The detcost is a specific feasible solution to the dual LP. This is:
maximize \sum_{activated detectors d, errors e} a_d
such that for all errors e: \sum_{activated d incident to e} a_d <= w_e.
The detcost feasible point provides an admissible lower bound that is fast to compute and fast to incrementally update, while still generally predictive. However it is suboptimal and we can consider using better solutions to the dual LP to derive tighter lower bounds on remaining cost.
One issue with many LP relaxations is they have one variable per error mechanism. These LPs are prohibitively expensive to solve naively since our error models have 100s of errors per detector. However, it can be seen that the dual LP above only cares about the distinct overlap sets of errors with the activated detector set. This makes it more lightweight to solve in practice.
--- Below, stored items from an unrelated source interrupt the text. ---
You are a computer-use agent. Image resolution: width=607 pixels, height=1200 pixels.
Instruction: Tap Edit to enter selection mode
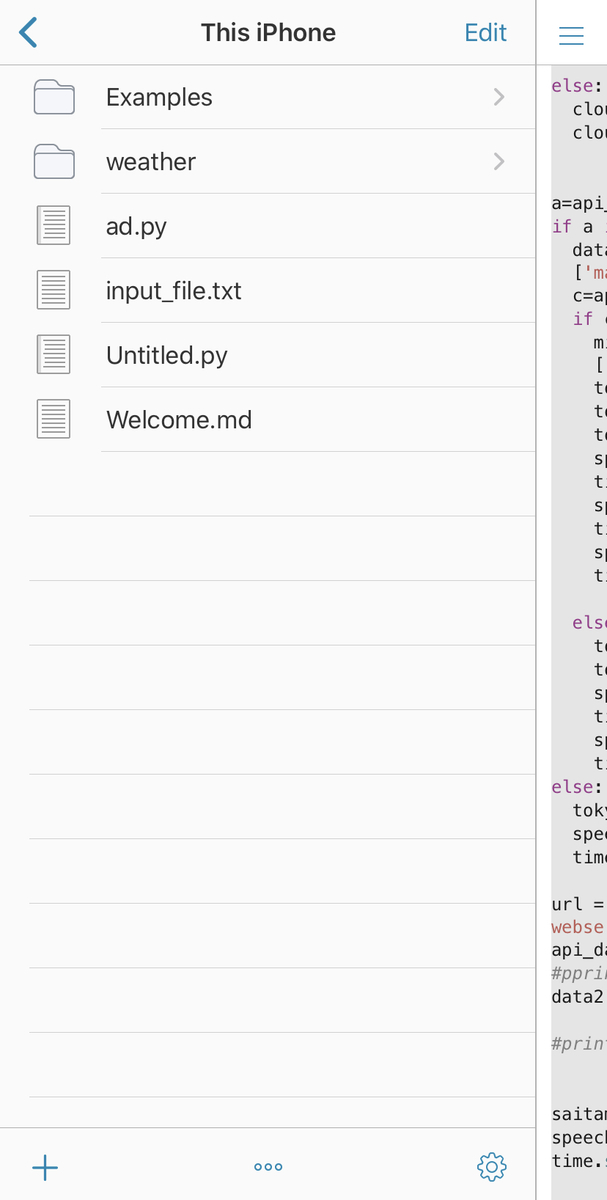(486, 32)
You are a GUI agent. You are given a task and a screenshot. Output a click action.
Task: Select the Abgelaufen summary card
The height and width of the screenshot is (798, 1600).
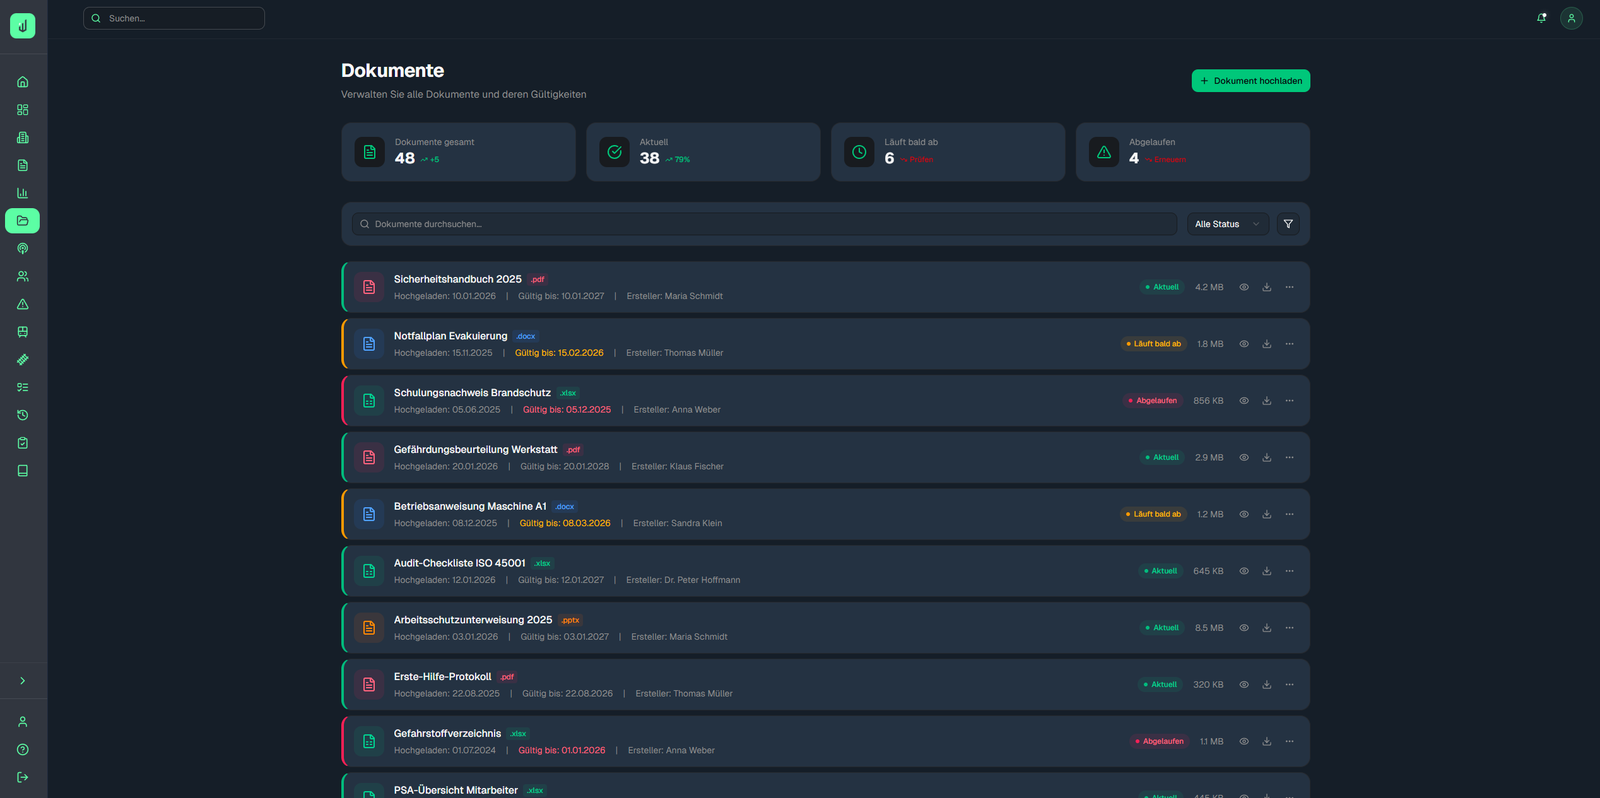click(1192, 152)
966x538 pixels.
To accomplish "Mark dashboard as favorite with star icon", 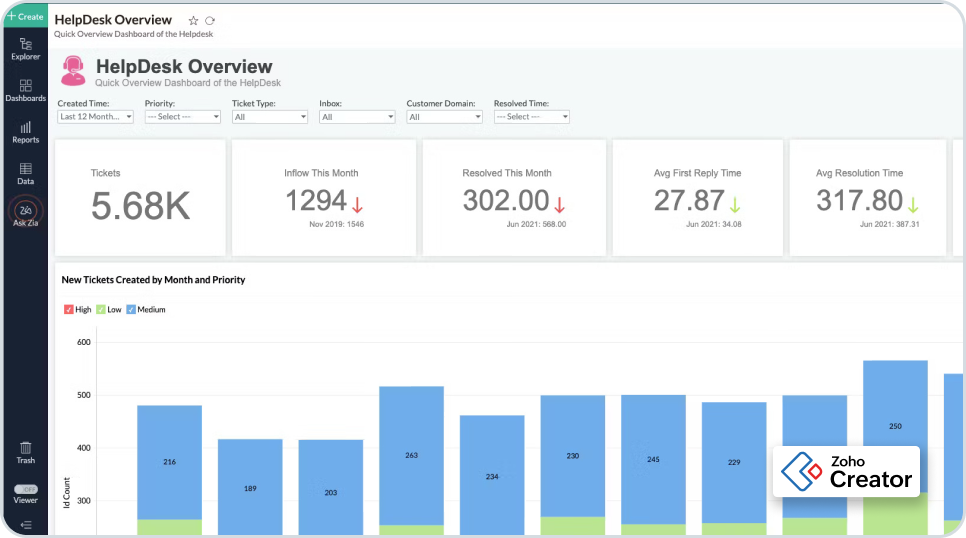I will [194, 20].
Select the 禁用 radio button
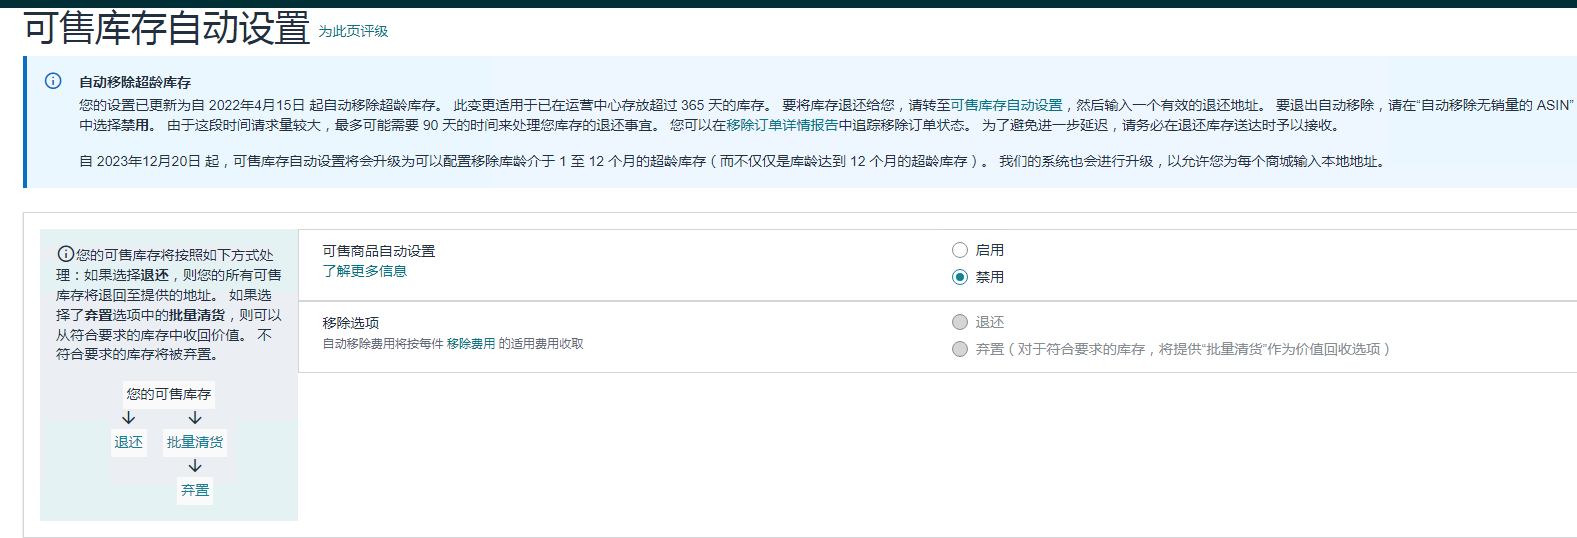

Using this technique along with some lazy evaluation tricks, we can decode 1000 shots of the gross code in about 2000s, with an effectively infinite beam, with only 1 low-confidence outcome:
I'm not sure whether it is genuinely faster than Tesseract but I thought it was interesting to be able to decode the Gross code without heuristic cutoffs, ensembling, or beams.
There are related ideas in these papers, with the general idea being called 'operator cost partitioning':
https://cdn.aaai.org/ICAPS/2008/ICAPS08-022.pdf
https://arxiv.org/pdf/1401.3853
https://cdn.aaai.org/ojs/9668/9668-13-13196-1-2-20201228.pdf